__FRAGMENTO CITADO__.
<<<<

Y de pronto, bajamos un poco el ritmo para aproximarnos a la costa portuguesa con una “De un país perdido” que tiene el punto de fuga en Nueva Orleans. Tras ella llega el momento del «agarrado», las parejas se unen mientras la banda borda “Los inadaptados”, con guitarra y saxo pespunteando en jazz mientras el cantante susurra cerca del micro.
¿Quién echaba de menos un rock and roll? Pues aquí está “Aire”, que Santiago siempre ha sentido debilidad por los orígenes del género, y por tanto entiende que, hijo de mil leches, le debe mucho al jazz. En el aire están la «guerra de la información» y las «noches de locura y diversión». Y la música, también está la música: «Las canciones vuelan por el aire, / tal vez no consigan atención, / pero a veces llegan / donde da la vuelta el aire, / y al final se clavan / en el corazón». Así es.
En ese transformar los géneros, hacerlos suyos y ponerlos al servicio de algo nuevo, “El desterrado” es un corrido, cantado con dejes de tal, pero también le debe mucho al son, y por momentos parece una habanera, e incluye un solo de saxo jazzístico y noctámbulo. Hay que oírlo. Nueva Orleans impulsa la tremenda “Agua de limón”, una pieza que acaba en salsa y que podría ser un hit si la radio musical estuviera abierta a programar músicas que rehúyen de los cánones, de la aparente modernidad, de lo que se supone quiere la audiencia.
El tema más denso y experimental (que no es decir poco) es “El viaje”, que podría haber sido una canción de los Radio Futura de De un país en llamas o La canción de Juan Perro, por ejemplo. Ahora con su dosis de psicodelia y desbarre instrumental.
Cantos de ultramar se cierra prácticamente como empezó. Con “Arenas del Duero”, baladón con atmósfera de club de jazz y resumen de la idea que lo ha alimentado, con el Duero como excusa: «Vengo a tus arenas / lentas a esperar / que regrese un velero / el rumor de los cantos / de ultramar».
¿Y que queda una vez las luces se han apagado? Pues la sensación de estar ante una obra natural, sin aditivos, con las dosis justas de electricidad, sosegada pero con pellizco, desarrollada por una formación que funciona como un todo, pero que vuela libre, que tiene corazón y alma. Y, como siempre en los discos de Santiago Auserón, esa idea de que cada una de sus entregas tiene mucho de lección musicológica, pero dictada sin aspavientos, con la modestia y la sencillez del que únicamente quiere compartir sus conocimientos. Explica en los textos que acompañan al álbum que sigue en el rock latino, pero poco importa si esto es rock o no. Es música de enorme valía y valentía.
Si tienen tiempo, jueguen a comparar cómo aquellas canciones crudas de El viaje han crecido hasta desembocar en Cantos de ultramar. Toda una experiencia.
Una recomendación final: déjense de escuchas en streaming y adquieran el álbum, que se harán un favor. La exquisita presentación, a gran formato y con tapa dura, bien lo merece. Podrán disfrutar tanto de unas cuantas hermosas fotos tomadas durante la grabación como de unos imprescindibles apuntes que ha escrito Auserón.
Crítica de Juan Puchades para EFEEME.

>>>>

__TAREAS DEL EJERCICIO__.
A - Reescribe como una lista breve el párrafo de la reseña que empieza por «En ese transformar los géneros» y conserva sus datos principales.
B - Traduce al inglés esta oración de la reseña: «La exquisita presentación, a gran formato y con tapa dura, bien lo merece».

__DATOS PROPORCIONADOS__.
<<<<

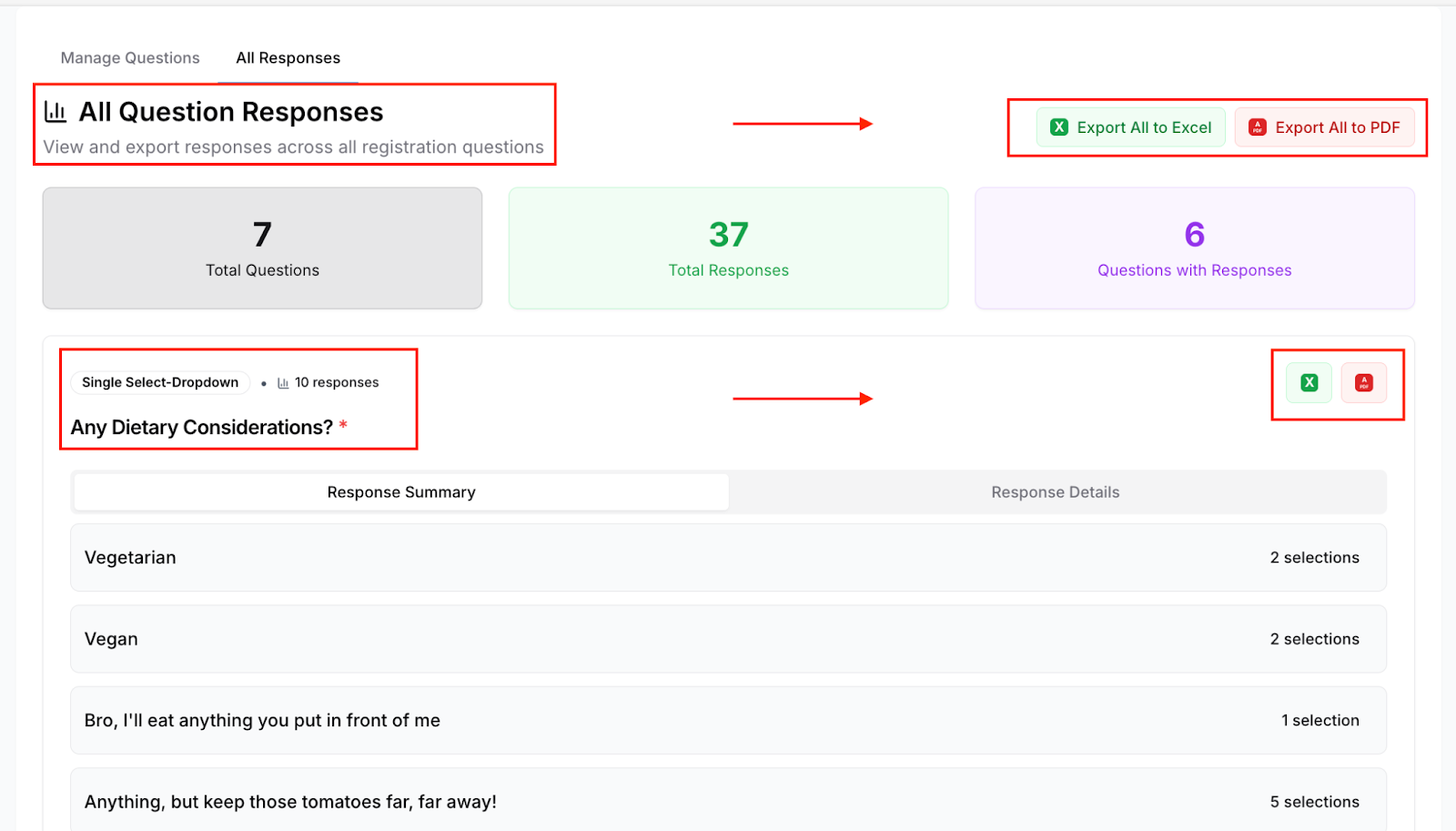This screenshot has height=831, width=1456.
Task: Select the Vegetarian response row
Action: [728, 558]
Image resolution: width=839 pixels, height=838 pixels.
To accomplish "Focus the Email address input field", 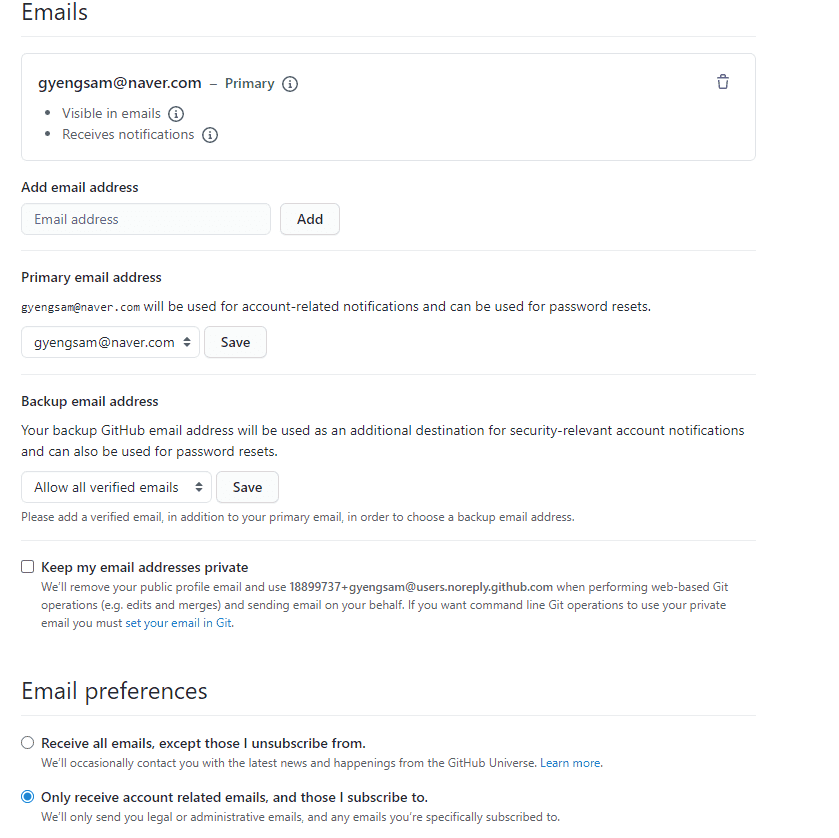I will tap(146, 219).
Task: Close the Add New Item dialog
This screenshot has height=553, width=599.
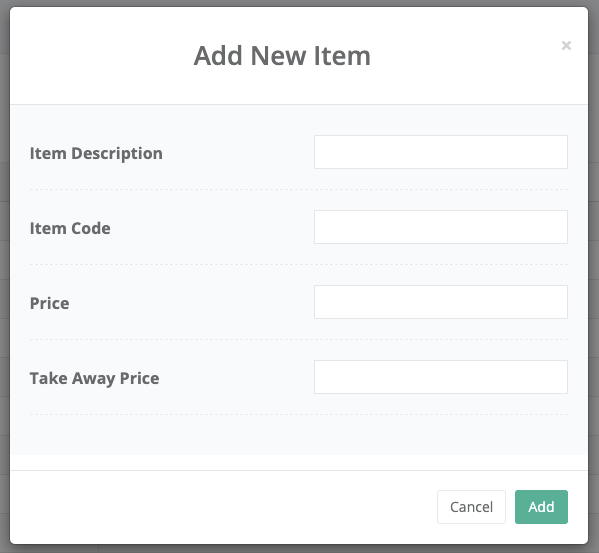Action: (566, 45)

>>>>

__RESPUESTAS POR TAREA__.
A -
- “El desterrado” es un corrido cantado con dejes de ese estilo. Debe mucho al son, por momentos parece una habanera e incluye un solo de saxo jazzístico y noctámbulo.
- Nueva Orleans impulsa “Agua de limón”, una pieza que acaba en salsa.
- “Agua de limón” podría ser un éxito si la radio musical programara músicas que rehúyen de los cánones, de la aparente modernidad y de lo que se supone que quiere la audiencia.

B - The exquisite presentation, in a large format and with a hard cover, well deserves it.